Esco nel corridoio convinto di rifare la strada fatta all’andata, ma al posto del corridoio vedo che la porta si affaccia direttamente su un ufficio dove un’infinità di persone si muovono indaffarate. Mi viene incontro un uomo che stento a riconoscere ma poi con immenso stupore capisco che è il mio cliente di NY che con un sorriso mi dà il benvenuto augurandosi che abbia fatto buon viaggio e mi dice “Complimenti! Sempre puntuale!”

Mi accorgo di essere a NY nel suo ufficio e per poco le gambe non mi cedono. Mi volto indietro e mi accorgo di essere uscito dal solito ascensore che prendo ogni volta che vengo qui. Mi faccio forza e trascorro la giornata di lavoro come avevo previsto. La sera vengo accompagnato nel mio albergo che vedo come il paradiso dopo una sequenza di eventi impossibili che non ho ancora capito.

Piombo in un sonno spettacolare dal quale mi sveglio per colpa degli strepiti che provengono dalla mia giacca. Svegliarmi e vedere la stessa stanza della sera prima mi infonde sicurezza, ma subito ripiombo nella costernazione quando mi rendo conto che a gridare era la penna che distrattamente avevo portato con me.

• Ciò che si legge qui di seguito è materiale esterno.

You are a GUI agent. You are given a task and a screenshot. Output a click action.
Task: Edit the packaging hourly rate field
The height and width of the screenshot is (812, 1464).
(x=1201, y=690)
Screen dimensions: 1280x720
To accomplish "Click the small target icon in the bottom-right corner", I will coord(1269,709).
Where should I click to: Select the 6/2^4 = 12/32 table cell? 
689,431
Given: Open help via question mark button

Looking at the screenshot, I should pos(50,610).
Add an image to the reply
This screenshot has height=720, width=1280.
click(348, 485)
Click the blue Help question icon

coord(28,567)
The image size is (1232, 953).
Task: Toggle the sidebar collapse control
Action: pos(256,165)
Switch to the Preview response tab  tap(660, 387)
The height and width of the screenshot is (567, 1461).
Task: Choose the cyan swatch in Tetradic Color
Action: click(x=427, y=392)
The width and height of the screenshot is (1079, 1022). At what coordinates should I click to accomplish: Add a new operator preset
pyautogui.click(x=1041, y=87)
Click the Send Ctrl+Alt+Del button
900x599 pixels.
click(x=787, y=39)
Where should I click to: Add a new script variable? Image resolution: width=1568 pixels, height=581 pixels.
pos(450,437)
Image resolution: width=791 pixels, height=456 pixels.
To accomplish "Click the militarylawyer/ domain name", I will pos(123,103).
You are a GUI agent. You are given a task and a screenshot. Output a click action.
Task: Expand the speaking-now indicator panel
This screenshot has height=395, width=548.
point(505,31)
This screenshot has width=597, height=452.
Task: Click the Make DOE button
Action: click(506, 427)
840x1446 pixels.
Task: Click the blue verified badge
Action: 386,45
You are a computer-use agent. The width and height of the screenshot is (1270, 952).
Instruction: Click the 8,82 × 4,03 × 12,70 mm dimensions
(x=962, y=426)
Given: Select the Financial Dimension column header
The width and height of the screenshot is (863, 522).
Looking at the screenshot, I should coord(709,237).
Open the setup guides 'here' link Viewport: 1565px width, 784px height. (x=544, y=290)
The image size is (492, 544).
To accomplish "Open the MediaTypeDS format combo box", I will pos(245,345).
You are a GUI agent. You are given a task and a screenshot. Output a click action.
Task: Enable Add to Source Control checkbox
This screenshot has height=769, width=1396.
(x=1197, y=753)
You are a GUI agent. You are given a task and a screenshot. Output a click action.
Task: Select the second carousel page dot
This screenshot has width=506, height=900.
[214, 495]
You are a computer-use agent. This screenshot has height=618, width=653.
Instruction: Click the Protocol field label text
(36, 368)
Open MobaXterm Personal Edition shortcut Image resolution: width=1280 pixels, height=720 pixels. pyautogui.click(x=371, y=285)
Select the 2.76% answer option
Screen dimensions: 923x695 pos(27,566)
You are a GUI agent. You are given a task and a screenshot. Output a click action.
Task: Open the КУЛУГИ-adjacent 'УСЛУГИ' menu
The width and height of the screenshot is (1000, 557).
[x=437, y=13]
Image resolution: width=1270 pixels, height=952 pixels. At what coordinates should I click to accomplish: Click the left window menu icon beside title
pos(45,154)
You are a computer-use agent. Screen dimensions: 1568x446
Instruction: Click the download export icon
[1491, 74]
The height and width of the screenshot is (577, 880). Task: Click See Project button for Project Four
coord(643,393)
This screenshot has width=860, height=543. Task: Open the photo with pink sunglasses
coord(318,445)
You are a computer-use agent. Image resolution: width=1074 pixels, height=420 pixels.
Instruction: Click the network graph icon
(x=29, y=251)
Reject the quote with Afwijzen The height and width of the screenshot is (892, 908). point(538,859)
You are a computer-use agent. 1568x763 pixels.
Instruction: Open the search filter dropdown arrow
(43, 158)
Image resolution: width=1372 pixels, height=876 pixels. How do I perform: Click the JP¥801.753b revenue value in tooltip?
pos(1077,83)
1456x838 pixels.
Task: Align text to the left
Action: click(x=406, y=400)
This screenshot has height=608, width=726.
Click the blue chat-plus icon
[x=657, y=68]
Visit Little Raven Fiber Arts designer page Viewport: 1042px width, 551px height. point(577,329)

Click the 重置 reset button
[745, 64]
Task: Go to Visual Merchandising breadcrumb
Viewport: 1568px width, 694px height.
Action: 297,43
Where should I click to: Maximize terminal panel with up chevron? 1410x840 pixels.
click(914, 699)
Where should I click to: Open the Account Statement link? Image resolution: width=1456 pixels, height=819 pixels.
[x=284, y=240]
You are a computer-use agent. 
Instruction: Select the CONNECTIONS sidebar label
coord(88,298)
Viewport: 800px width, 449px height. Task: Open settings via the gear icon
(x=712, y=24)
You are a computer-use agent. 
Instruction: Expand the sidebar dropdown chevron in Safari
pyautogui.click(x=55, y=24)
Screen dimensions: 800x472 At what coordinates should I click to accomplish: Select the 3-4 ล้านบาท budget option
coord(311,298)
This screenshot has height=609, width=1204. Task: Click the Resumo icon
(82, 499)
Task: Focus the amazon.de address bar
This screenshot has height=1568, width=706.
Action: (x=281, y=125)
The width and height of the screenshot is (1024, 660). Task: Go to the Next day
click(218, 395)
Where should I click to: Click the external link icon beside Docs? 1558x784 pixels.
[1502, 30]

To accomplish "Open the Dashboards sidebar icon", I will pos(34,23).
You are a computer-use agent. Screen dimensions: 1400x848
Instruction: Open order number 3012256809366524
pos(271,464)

-         Ma insomma, quanto ci metti a svegliarti! Preparati che dobbiamo andare!

La mia penna ha ragione. Ma come “la mia penna”! Ma sono diventato matto? Comunque sia ha ragione. Doccia, vestito e colazione abbondante. E ora? Cosa ci faccio qui senza un visto di ingresso? Se mi presento all’aeroporto mi arrestano. Decido di prendere la metro per andare in consolato mentre cerco una scusa plausibile da raccontare.

Scendo sotto terra e mi perdo nella folla trovando un posto libero che occupo per non essere travolto. Il vagone deve essere vecchio e le luci vanno e vengono. Dopo un black-out un pò più lungo degli altri il treno si ferma e la gente si muove. Avendo contato le fermate so che dovrò scendere molto più avanti e non faccio caso al movimento della gente.

Però quando il treno riparte mi accorgo di essere rimasto solo e la cosa, nella metro, non è mai una buona cosa. Mi alzo e cerco di guardare nei vagoni vicini, ma le luci sono spente. Mentre quelle della mia carrozza hanno ripreso il balletto di prima. Alla fine ci fermiamo in una stazione e io decido di scendere anche se so che non è la mia. Non mi fido a proseguire in quel modo.

Sul marciapiede mi blocco e inizio  ad avere uno dei mancamenti che ormai da un pò mi colgono di fronte all’impossibile. La stazione è quella di Piazza de Ferrari a Genova. Ho le gambe pesanti come piombo e mi sembra di non riuscire a camminare. Tutto intorno la gente si comporta normalmente, guardo l’ora e mi accorgo che sono le 9 e mezza. si, ma di che giorno? Compro un giornale per togliermi il dubbio e mi rendo conto così che sono passate solo 4 ore dal mio tentativo di prelievo.

Ora che ci penso. La banca è proprio sopra di me. Posso almeno recuperare il mio bancomat. Entro e mi rivolgo ad un funzionario spiegandogli cosa sia successo. Questo mi fa accomodare e dopo aver accertato che io sono l’effettivo proprietario della carta, me la riconsegna dicendomi di firmare la ricevuta.

Prendo istintivamente la penna che ho in tasca, firmo e mi accorgo di averlo fatto con quella che ho preso e portato con me. E’ un tuffo al cuore che mi ripiomba nell’incubo. La poso velocemente come volessi allontanare da me la follia ma il funzionario mi dice:

-         No no, la tenga pure signore ci fa piacere che i nostri clienti portino con se i nostri gadget!

Con un sospiro rimetto la penna in tasca ma per un istante che non scorderò mai, la sento ridere distintamente e dirmi:

- Felice che tu abbia viaggiato con Dream Travel!